### Supplied text
****************
Oh No! Now A Federal Bill Wants OS-Level Age Verification for Everyone in the USA
The U.S. has been quietly building up a set of state-level laws that push operating system providers into the age verification plague.
California's AB 1043, signed in October 2025, requires OS providers to collect age data at account setup and pipe it to apps through a real-time API. It kicks in on January 1, 2027.
Colorado is working on something nearly identical. SB26-051 (which we covered when it was still a proposal) passed the state Senate 28-7 on March 3, 2026, and is now waiting on a House vote to become law there too.
However, these are just state-level laws. A new federal bill, H.R.8250, introduced on April 13, 2026, by Rep. Josh Gottheimer, with Rep. Elise M. Stefanik signing on as cosponsor, has us intrigued.

The official title of the bill reads, "To require operating system providers to verify the age of any user of an operating system, and for other purposes." But that's a mouthful; the short version is "Parents Decide Act."
If you go by the full title, the bill is pretty self-explanatory; it is going to require every operating system provider to verify the age of its user who wants to use their OS, and vaguely enough, for any "other purposes."
****************
### What is asked
A. Reproduce a passage of the article on OS-level age verification laws word for word. Begin at the words that have "Oh No! Now A" and stop after "January 1, 2027.".
B. Carry on the article about OS-level age verification laws, picking up right after its last sentence.

### Recorded data
****************
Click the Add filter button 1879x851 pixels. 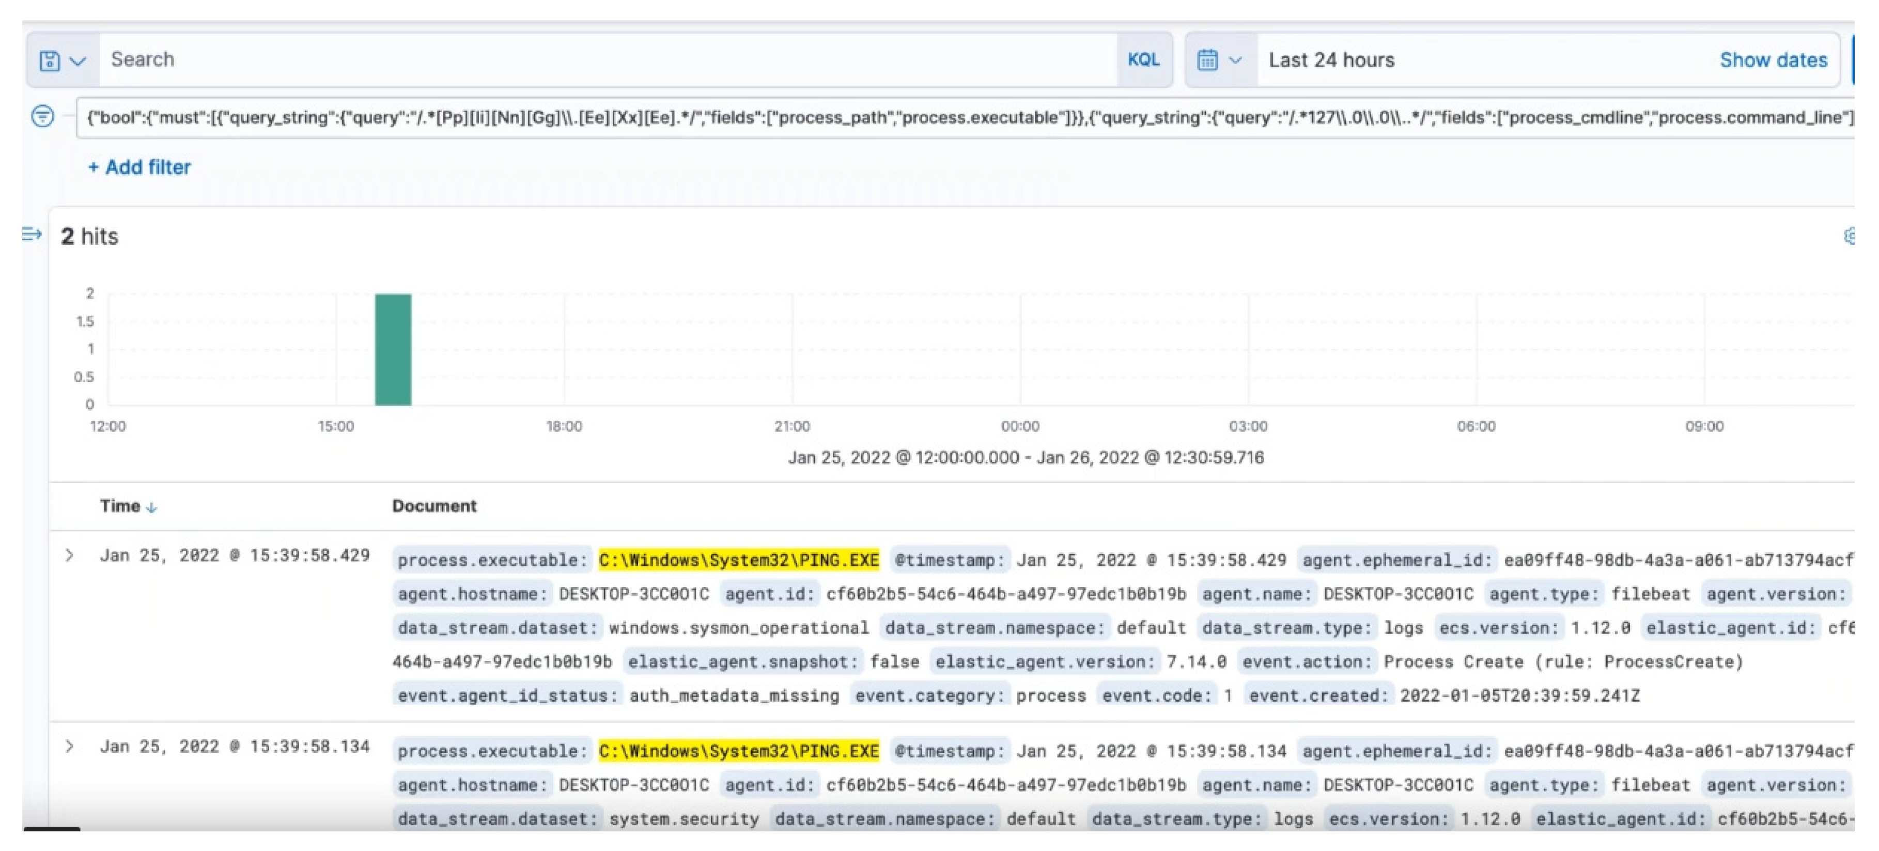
****************
### Final results
A.
Oh No! Now A Federal Bill Wants OS-Level Age Verification for Everyone in the USA
The U.S. has been quietly building up a set of state-level laws that push operating system providers into the age verification plague.
California's AB 1043, signed in October 2025, requires OS providers to collect age data at account setup and pipe it to apps through a real-time API. It kicks in on January 1, 2027.

B.
It has been referred to the House Committee on Energy and Commerce and currently sits at step one (Introduced) of five in the legislative process. No bill text has been published; there's no summary, no subject tags, and no related bills attached to it.
That means right now, the only thing formally known about H.R.8250 is its title, its sponsors, and where it got sent.
But wait, do you… 👇
Want more details?

Gottheimer's office published a press release on April 2, 2026, announcing the bill 11 days before it was formally introduced. That press release was unavailable for a while, but it is now back up.
According to the announcement, the bill would require OS developers to verify user age at device setup, allow parents to set content controls right there, and have those settings flow through to apps and platforms on the device.
Apple and Google were the companies Gottheimer named as the intended targets, with the framing centered entirely around phones and tablets.
But here's where it gets interesting for anyone outside the Apple and Google ecosystem. Gottheimer's press release framed this entirely around commercial mobile platforms. The official bill title, as you saw earlier, does not.
If the bill text matches the breadth of that title, Linux distributions and other open source operating platforms would sit squarely within its scope. And a federal bill passing would mean one nationwide compliance requirement replacing the current state-by-state situation.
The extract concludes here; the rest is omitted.